Do the scores indicate that one of the models is better or worse than the other? Do the three score types agree with each other?


Solution:

The squared error score doesn’t really care about the difference between the two models, since it doesn’t directly involve the variance model (the paramter estimates for the mean are different, but not by much).

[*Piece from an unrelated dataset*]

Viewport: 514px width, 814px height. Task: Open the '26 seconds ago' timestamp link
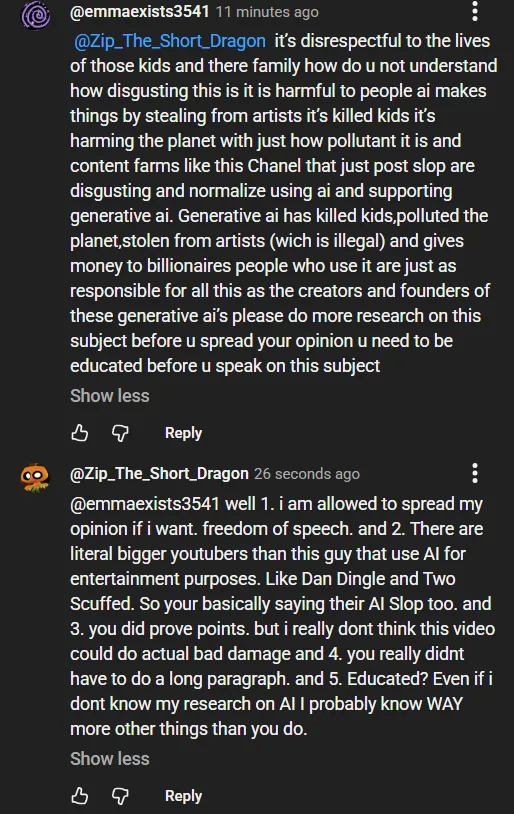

The other two scores indicate that model B is better than model A.


Data splitting

Now, use the sample() function to generate a random selection of the rows of the data set, and split it into two parts, with ca 50% to be used for parameter estimation, and 50% to be used for prediction assessment.


Solution:

idx_est <- sample(filament1$Index,
                  size = round(nrow(filament1) * 0.5),
                  replace = FALSE)
filament1_est <- filament1 %>% filter(Index %in% idx_est)
filament1_pred <- filament1 %>% filter(!(Index %in% idx_est))

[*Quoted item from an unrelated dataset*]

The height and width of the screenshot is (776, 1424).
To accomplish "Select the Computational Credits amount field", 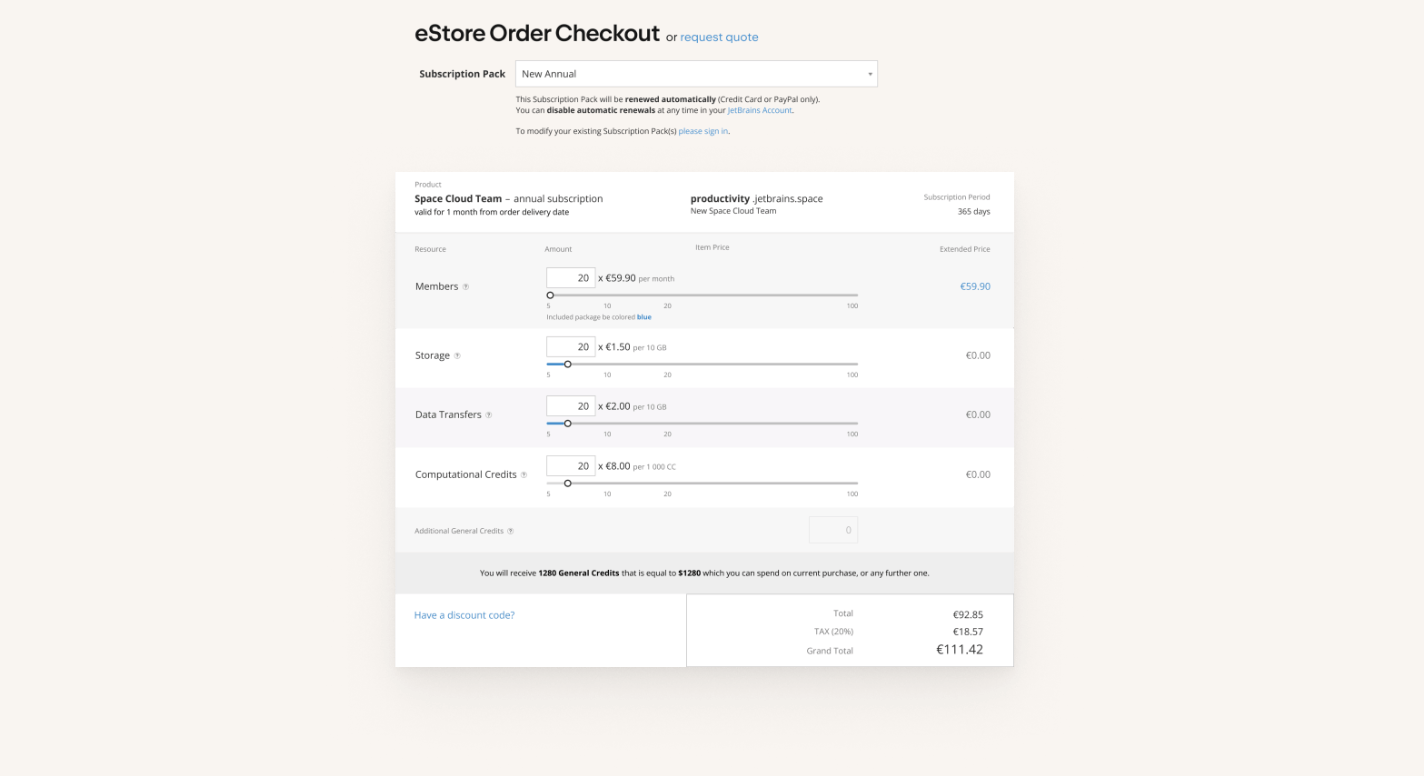I will click(x=571, y=466).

Redo the previous analysis for the problem using this division of the data.


Solution:

fit_A <- filament1_estimate(filament1_est, "A")
fit_B <- filament1_estimate(filament1_est, "B")
pred_A <- filament1_predict(fit_A, newdata = filament1_pred)
pred_B <- filament1_predict(fit_B, newdata = filament1_pred)
scores <-
  rbind(cbind(pred_A, filament1_pred, model = "A"),
        cbind(pred_B, filament1_pred, model = "B")) %>%
  mutate(
    se = proper_score("se", Actual_Weight, mean = mean),
    ds = proper_score("ds", Actual_Weight, mean = mean, sd = sd),
    interval = proper_score("interval", Actual_Weight,
                            lwr = lwr, upr = upr, alpha = 0.1)
  )

score_summary <- scores %>%
  group_by(model) %>%
  summarise(se = mean(se),
            ds = mean(ds),
            interval = mean(interval))
knitr::kable(score_summary)
model se ds interval
A 2.347716 1.526730 5.644020
B 2.561198 1.215711 4.878368

Do the score results agree with the previous results?


Solution:

The results will have some more random variability due to the smaller size of the estimation and prediction sets, but will likely agree with the previous results.